The storage 62 may be an internal storage unit of the robot 6, for example, a hard disk or a memory of the robot 6. The storage 62 may also be an external storage device of the robot 6, for example, a plug-in hard disk, a smart media card (SMC), a secure digital (SD) card, flash card, and the like, which is equipped on the robot 6. Furthermore, the storage 62 may further include both an internal storage unit and an external storage device, of the robot 6. The storage 62 is configured to store the computer program 63 and other programs and data required by the robot 6. The storage 62 may also be used to temporarily store data that has been or will be output.

Those skilled in the art may clearly understand that, for the convenience and simplicity of description, the division of the above-mentioned functional units and modules is merely an example for illustration. In actual applications, the above-mentioned functions may be allocated to be performed by different functional units according to requirements, that is, the internal structure of the device may be divided into different functional units or modules to complete all or part of the above-mentioned functions. The functional units and modules in the embodiments may be integrated in one processing unit, or each unit may exist alone physically, or two or more units may be integrated in one unit. The above-mentioned integrated unit may be implemented in the form of hardware or in the form of software functional unit. In addition, the specific name of each functional unit and module is merely for the convenience of distinguishing each other and are not intended to limit the scope of protection of the present disclosure.
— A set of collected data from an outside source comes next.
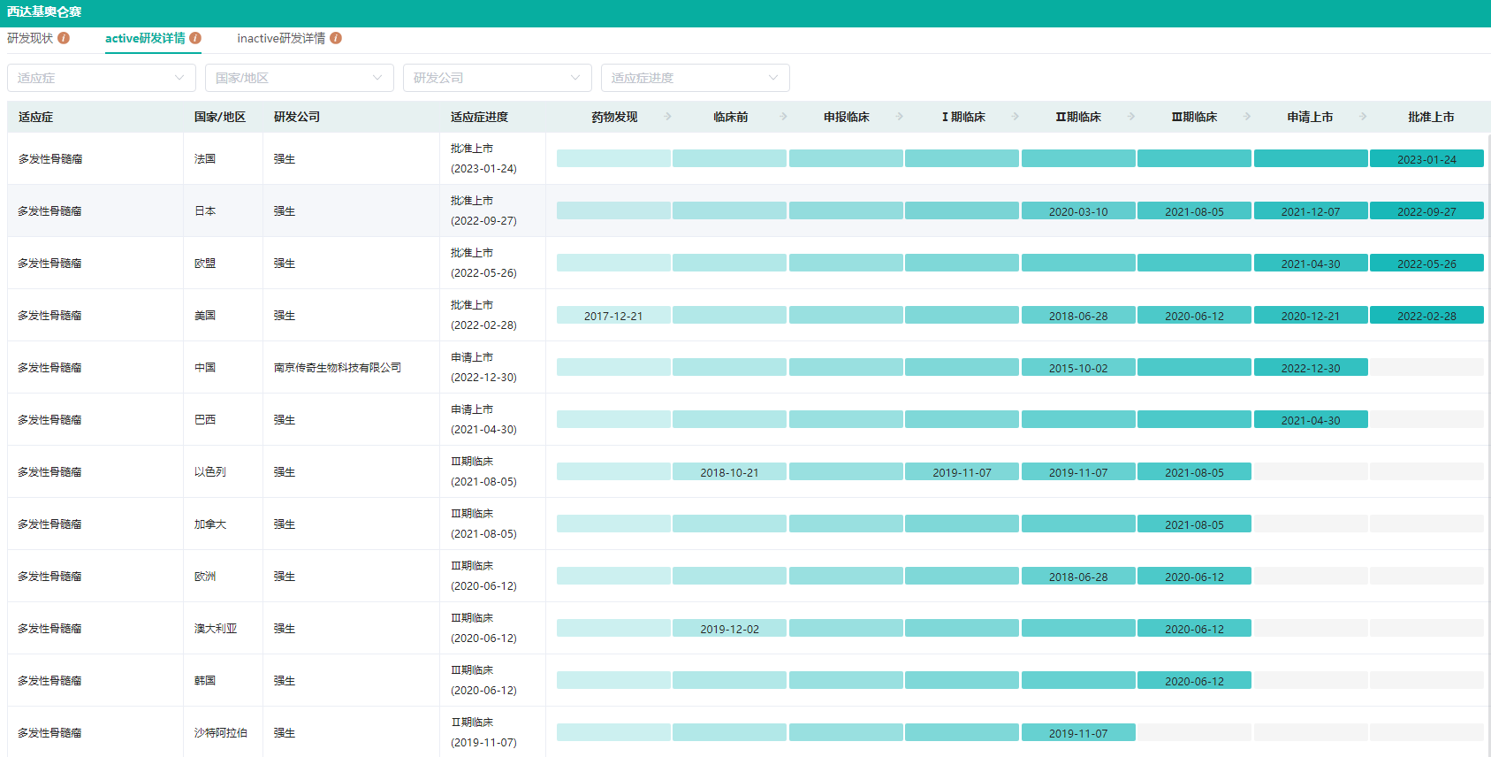Click arrow icon between Ⅲ期临床 and 申请上市
The image size is (1491, 757).
[1247, 116]
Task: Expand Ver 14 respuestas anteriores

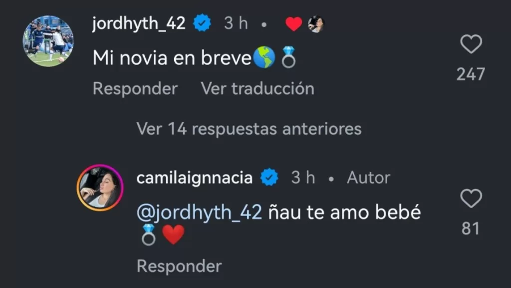Action: [249, 129]
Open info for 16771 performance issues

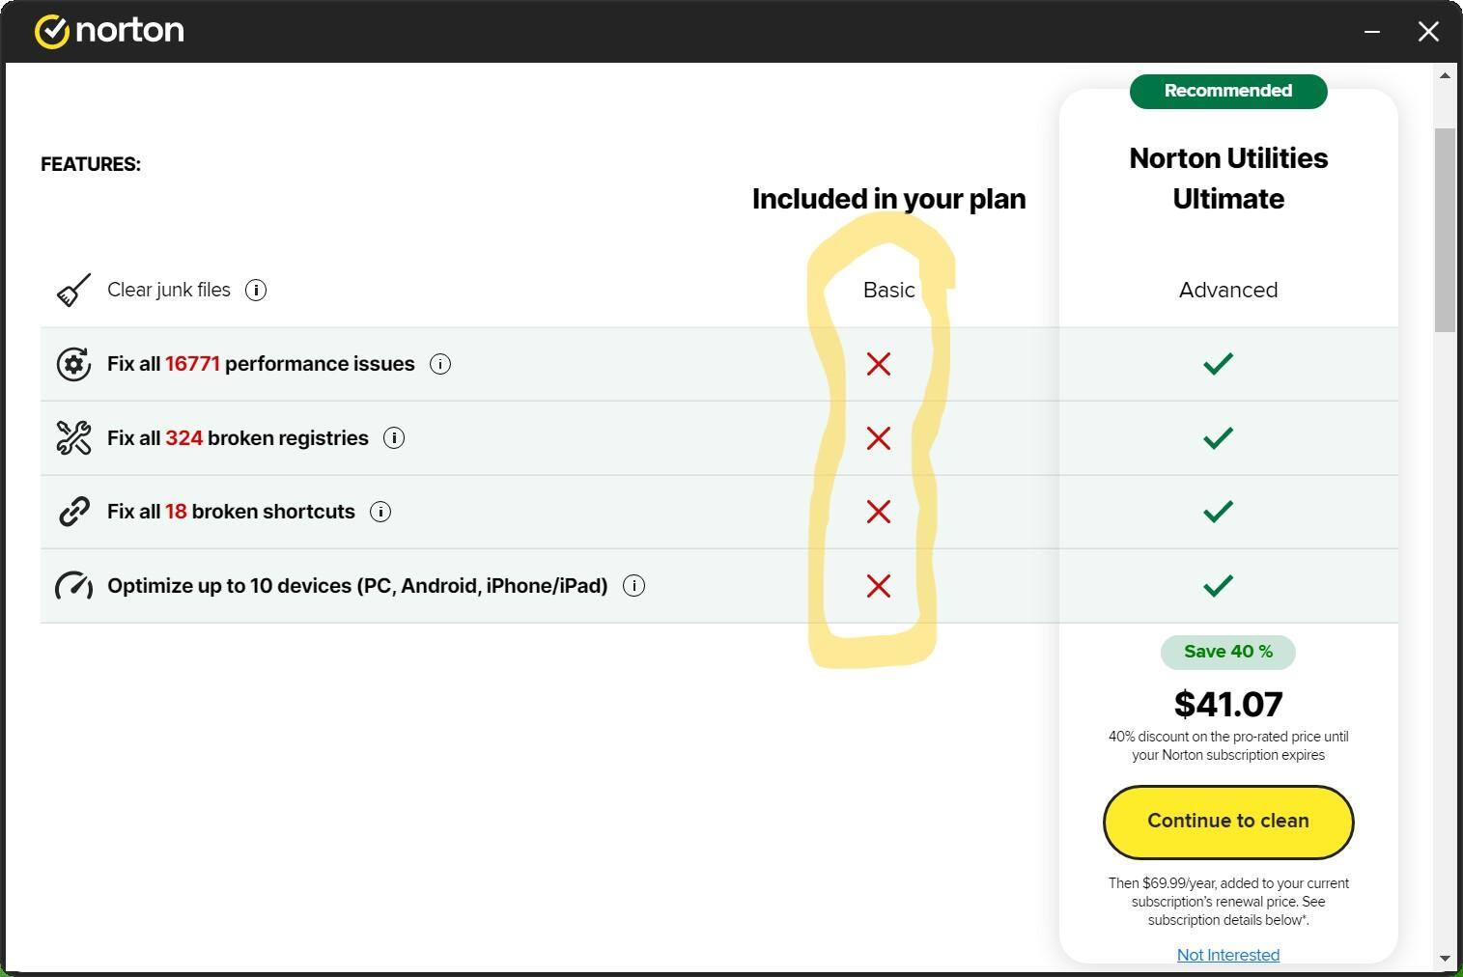440,364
For the specific operation process of the units and modules in the above-mentioned system, reference may be made to the corresponding processes in the above-mentioned method embodiments, and are not described herein.

In the embodiments provided by the present disclosure, it should be understood that the disclosed apparatus (device)/robot and method may be implemented in other manners. For example, the above-mentioned apparatus/robot embodiment is merely exemplary. For example, the division of modules or units is merely a logical functional division, and other division manner may be used in actual implementations, that is, multiple units or components may be combined or be integrated into another system, or some of the features may be ignored or not performed. In addition, the shown or discussed mutual coupling may be direct coupling or communication connection, and may also be indirect coupling or communication connection through some interfaces, devices or units, and may also be electrical, mechanical or other forms.

The units described as separate components may or may not be physically separated. The components represented as units may or may not be physical units, that is, may be located in one place or be distributed to multiple network units. Some or all of the units may be selected according to actual needs to achieve the objectives of this embodiment.

When the integrated module/unit is implemented in the form of a software functional unit and is sold or used as an independent product, the integrated module/unit may be stored in a non-transitory computer readable storage medium. Based on this understanding, all or part of the processes in the method for implementing the above-mentioned embodiments of the present disclosure are implemented, and may also be implemented by instructing relevant hardware through a computer program. The computer program may be stored in a non-transitory computer readable storage medium, which may implement the steps of each of the above-mentioned method embodiments when executed by a processor. In which, the computer program includes computer program codes which may be the form of source codes, object codes, executable files, certain intermediate, and the like. The computer readable medium may include any entity or device capable of carrying the computer program codes, a recording medium, a USB flash drive, a portable hard disk, a magnetic disk, an optical disk, a computer memory, a read-only memory (ROM), a random access memory (RAM), electric carrier signals, telecommunication signals and software distribution media. It should be noted that the content contained in the computer readable medium may be appropriately increased or decreased according to the requirements of legislation and patent practice in the jurisdiction. For example, in some jurisdictions, according to the legislation and patent practice, a computer readable medium does not include electric carrier signals and telecommunication signals.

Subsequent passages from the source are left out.